§ **Task goal**
Without any images, write the data out exactly as it appears.

§ **Source material**
------------------------------------
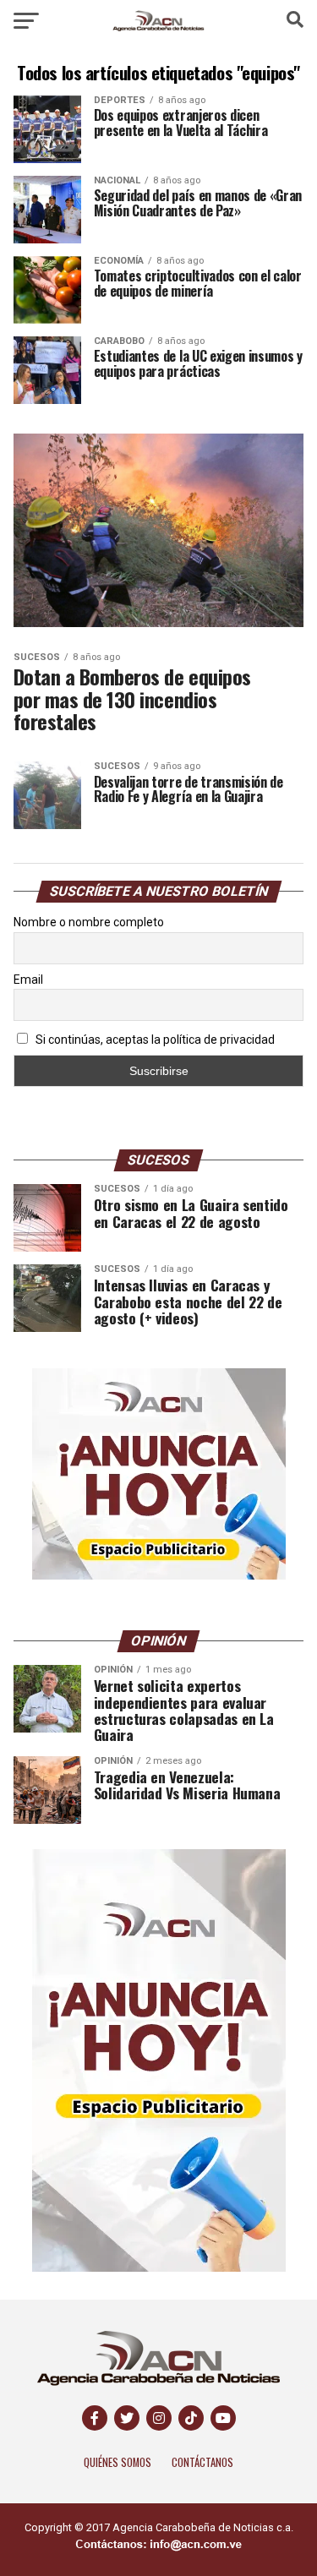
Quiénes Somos (117, 2462)
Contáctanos (202, 2462)
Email (28, 979)
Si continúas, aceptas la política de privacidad (154, 1039)
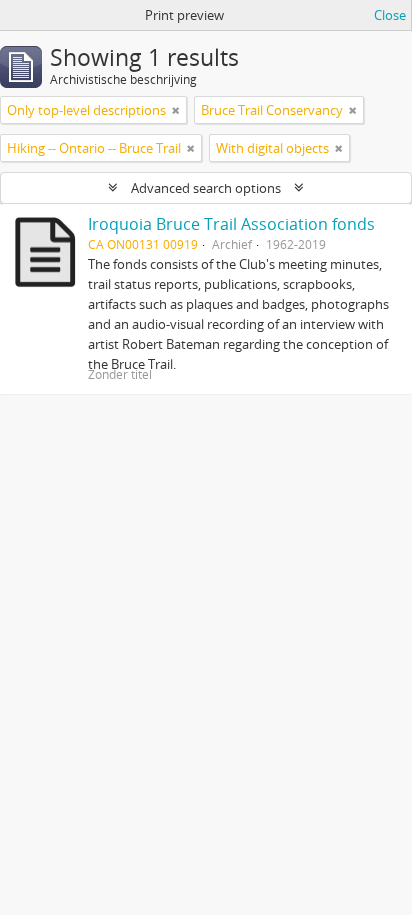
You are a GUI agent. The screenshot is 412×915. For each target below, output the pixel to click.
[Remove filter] (176, 110)
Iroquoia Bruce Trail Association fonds (231, 224)
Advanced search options (206, 188)
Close (390, 15)
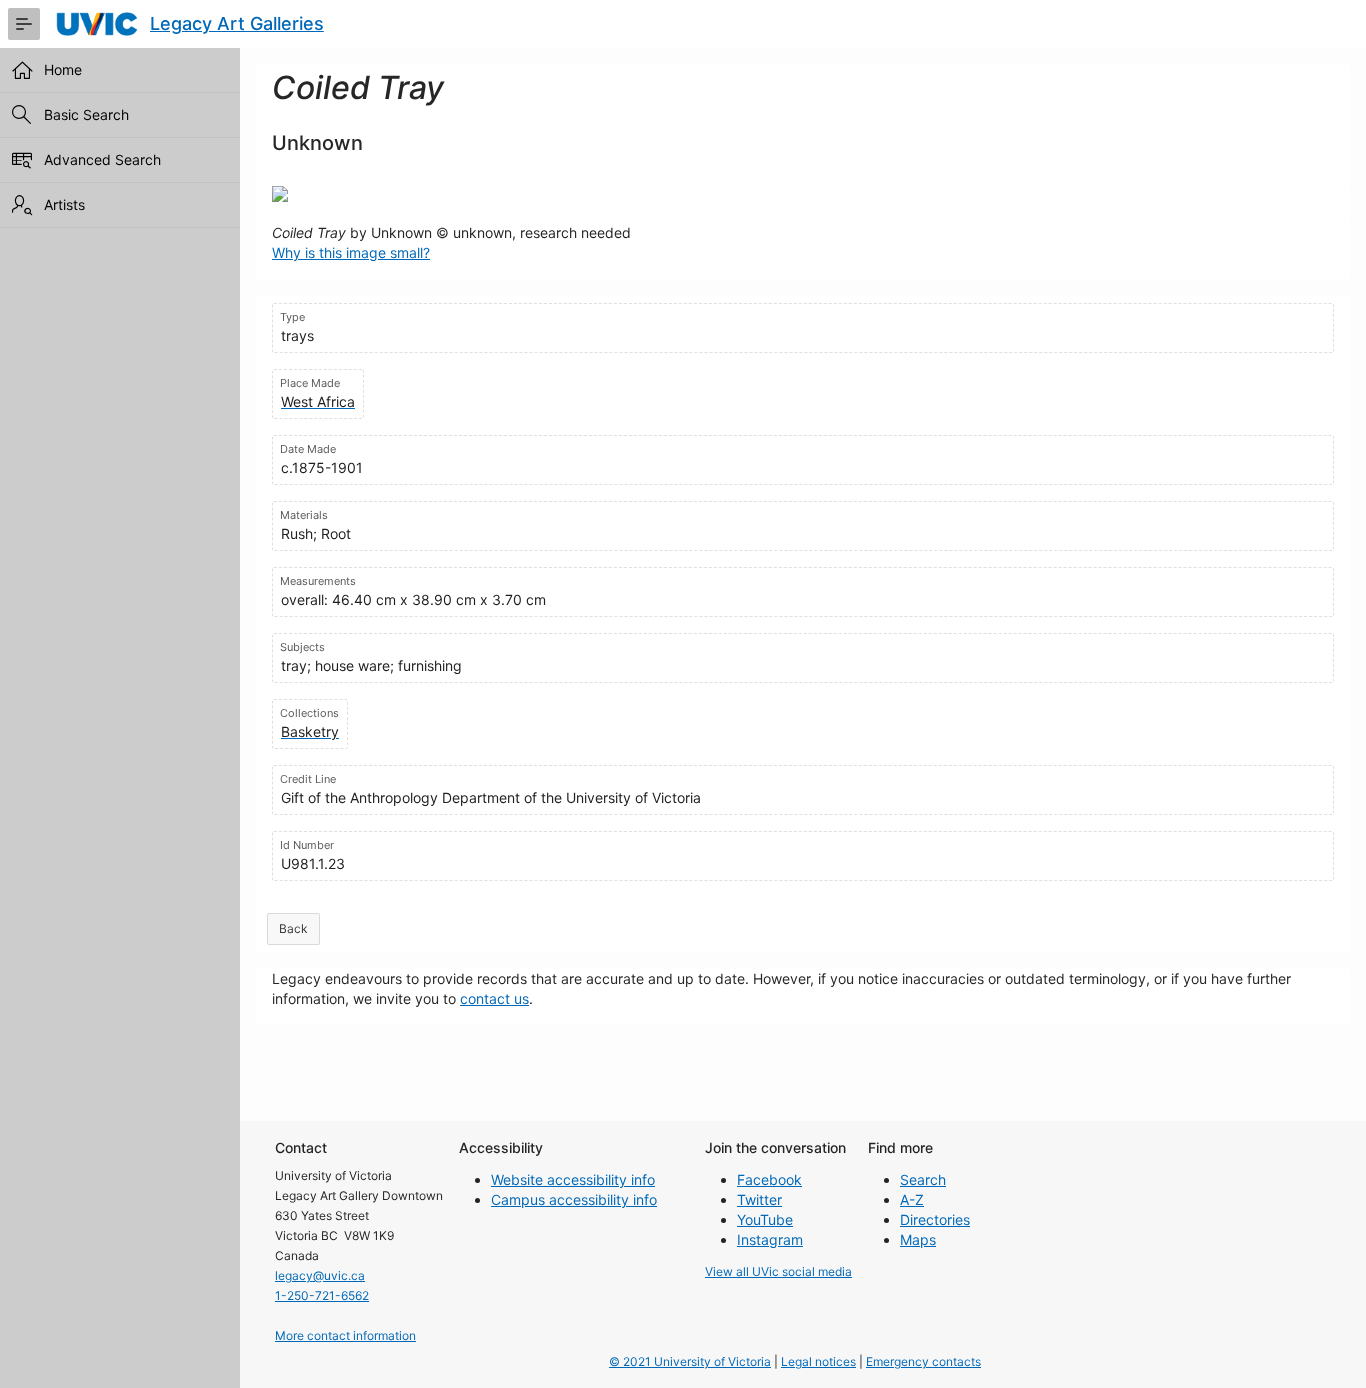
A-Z (912, 1199)
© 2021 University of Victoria (690, 1361)
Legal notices (818, 1361)
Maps (918, 1239)
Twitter (759, 1199)
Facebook (769, 1179)
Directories (935, 1219)
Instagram (770, 1239)
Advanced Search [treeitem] (102, 159)
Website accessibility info (573, 1179)
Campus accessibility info (574, 1199)
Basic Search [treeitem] (86, 114)
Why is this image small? (351, 252)
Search (923, 1179)
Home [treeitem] (63, 69)
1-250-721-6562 (322, 1295)
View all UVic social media (778, 1271)
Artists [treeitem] (64, 204)
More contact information (345, 1335)
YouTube (765, 1219)
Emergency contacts (923, 1361)
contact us (494, 998)
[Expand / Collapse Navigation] (24, 24)
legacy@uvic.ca (320, 1275)
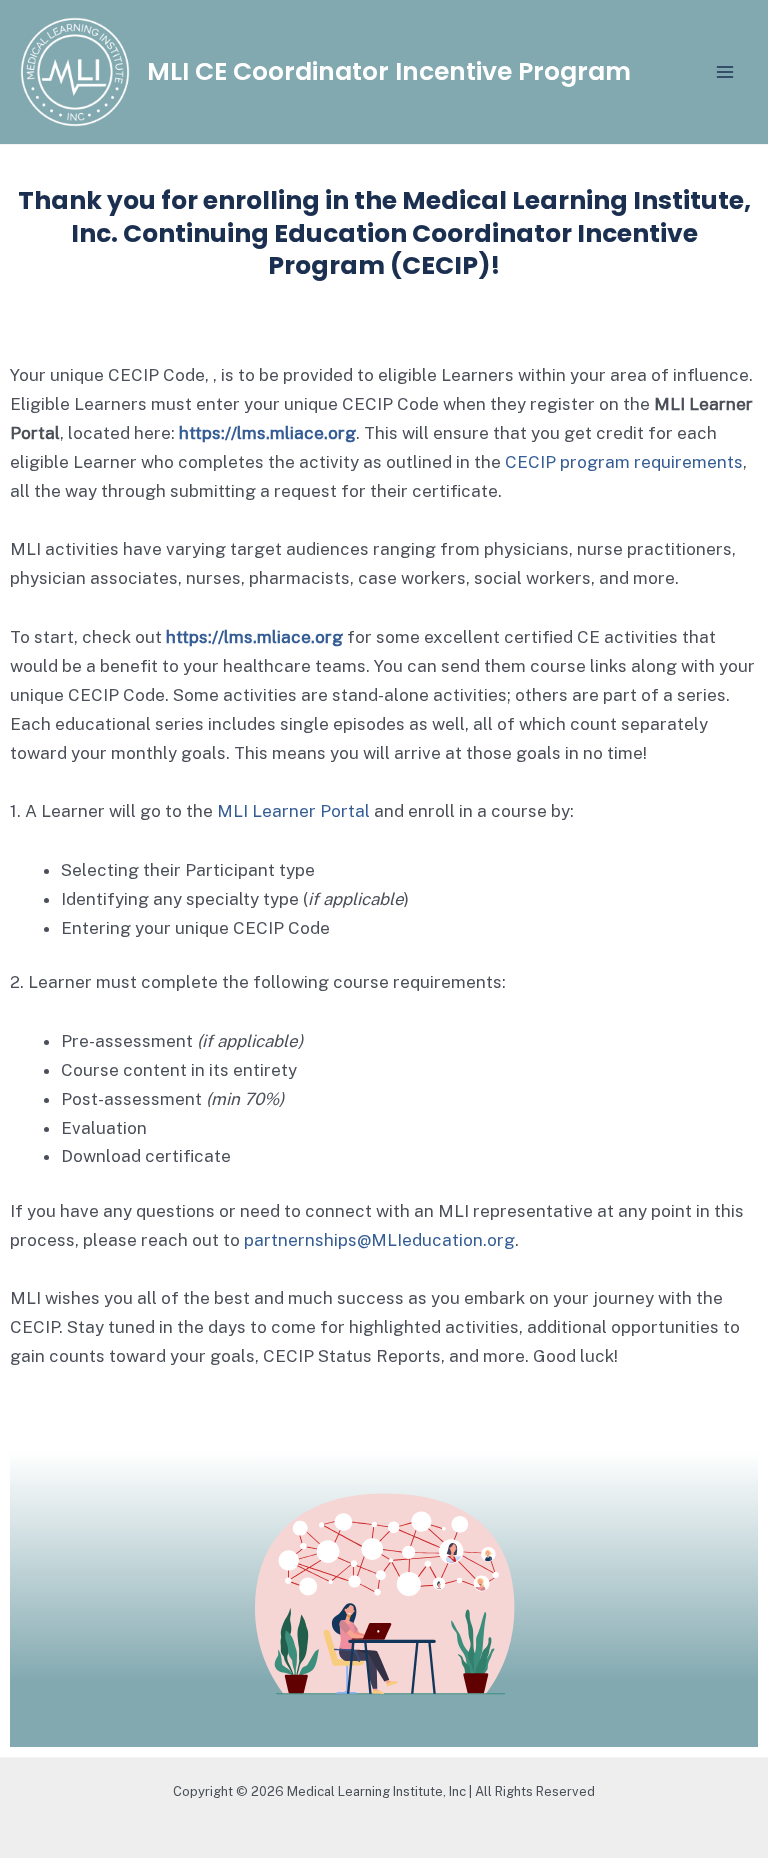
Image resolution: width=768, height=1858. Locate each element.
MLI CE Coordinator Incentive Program (389, 71)
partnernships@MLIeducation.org (379, 1240)
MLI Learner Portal (293, 811)
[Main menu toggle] (726, 72)
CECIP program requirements (624, 462)
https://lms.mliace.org (267, 433)
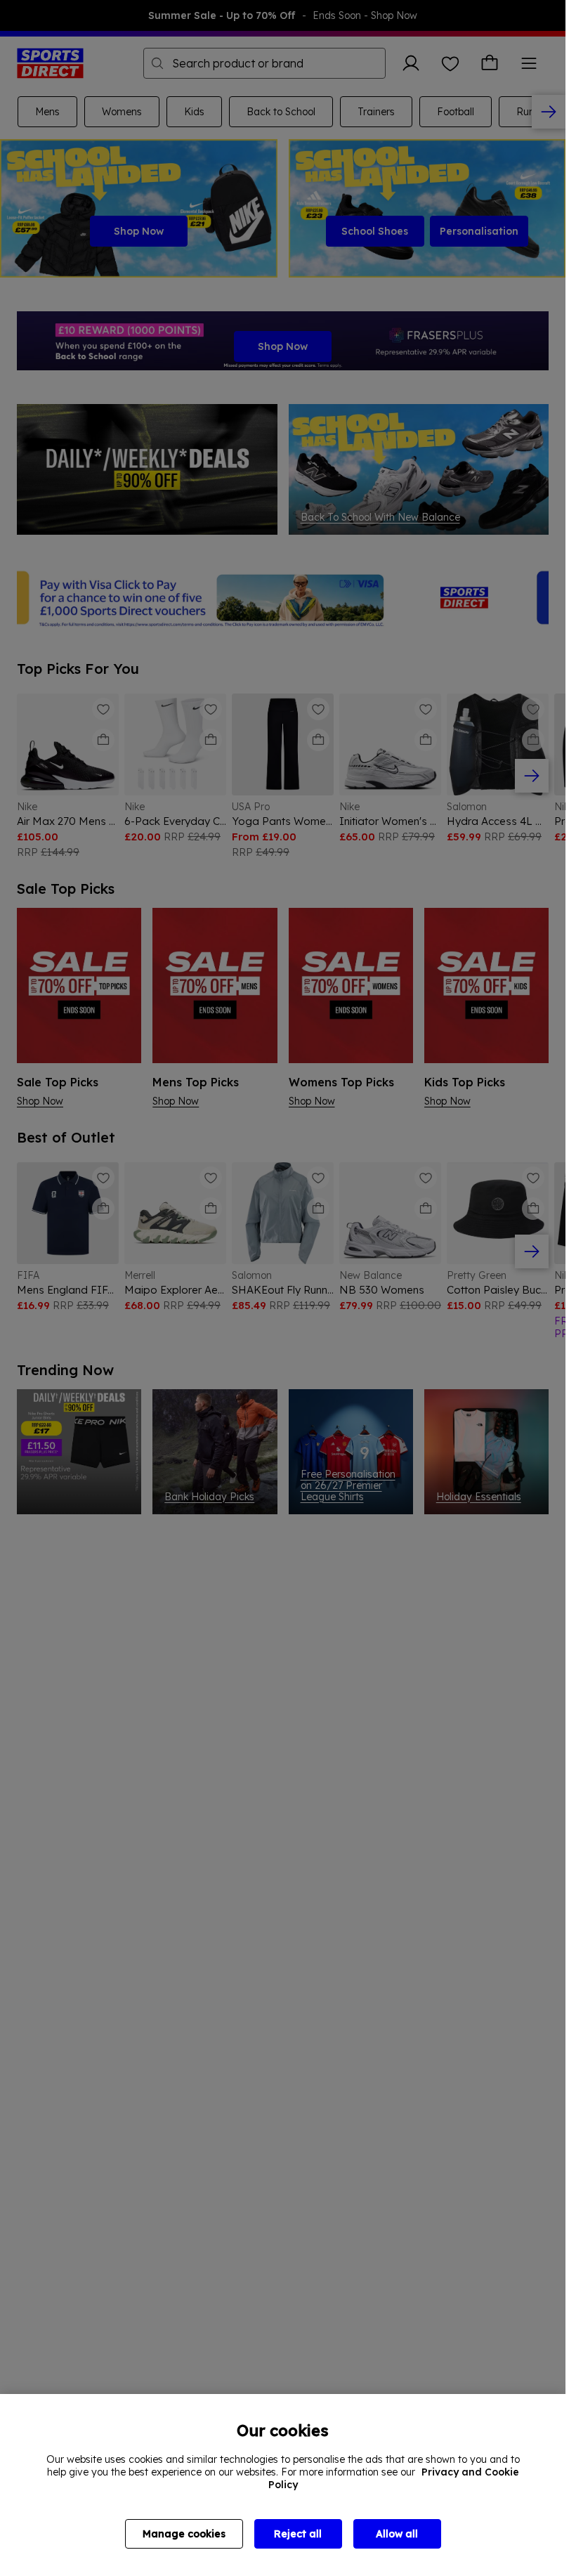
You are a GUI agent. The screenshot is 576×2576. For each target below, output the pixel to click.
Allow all (397, 2534)
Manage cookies (184, 2534)
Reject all (298, 2534)
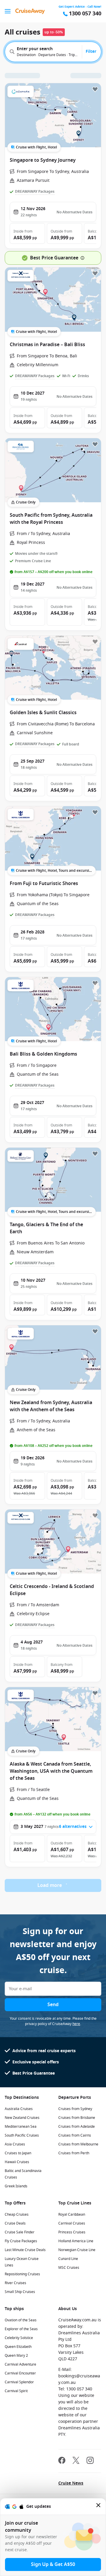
------------------------------------
§ **Solution for this problem**
Quiénes Somos (117, 2462)
Contáctanos (202, 2462)
Email (28, 979)
Si continúas, aceptas la política de privacidad (154, 1039)
You are a GUI agent. The screenshot is 412×915. For each target below, output the pixel to click.
[Remove filter] (176, 110)
Iroquoia Bruce Trail Association fonds (231, 224)
Advanced search options (206, 188)
Close (390, 15)
A-Z (912, 1199)
© 2021 University of Victoria (690, 1361)
Legal notices (818, 1361)
Maps (918, 1239)
Twitter (759, 1199)
Facebook (769, 1179)
Directories (935, 1219)
Instagram (770, 1239)
Advanced Search [treeitem] (102, 159)
Website accessibility info (573, 1179)
Campus accessibility info (574, 1199)
Basic Search [treeitem] (86, 114)
Why is this image small? (351, 252)
Search (923, 1179)
Home [treeitem] (63, 69)
1-250-721-6562 (322, 1295)
View all UVic social media (778, 1271)
Artists [treeitem] (64, 204)
More contact information (345, 1335)
YouTube (765, 1219)
Emergency contacts (923, 1361)
contact us (494, 998)
[Expand / Collapse Navigation] (24, 24)
legacy@uvic.ca (320, 1275)
Image resolution: width=768, height=1858. Locate each element.
MLI CE Coordinator Incentive Program (389, 71)
partnernships@MLIeducation.org (379, 1240)
MLI Learner Portal (293, 811)
[Main menu toggle] (726, 72)
CECIP program requirements (624, 462)
https://lms.mliace.org (267, 433)
You are a GUI agent. The screenshot is 576×2576. For each target below, output the pixel to click.
Allow all (397, 2534)
Manage cookies (184, 2534)
Reject all (298, 2534)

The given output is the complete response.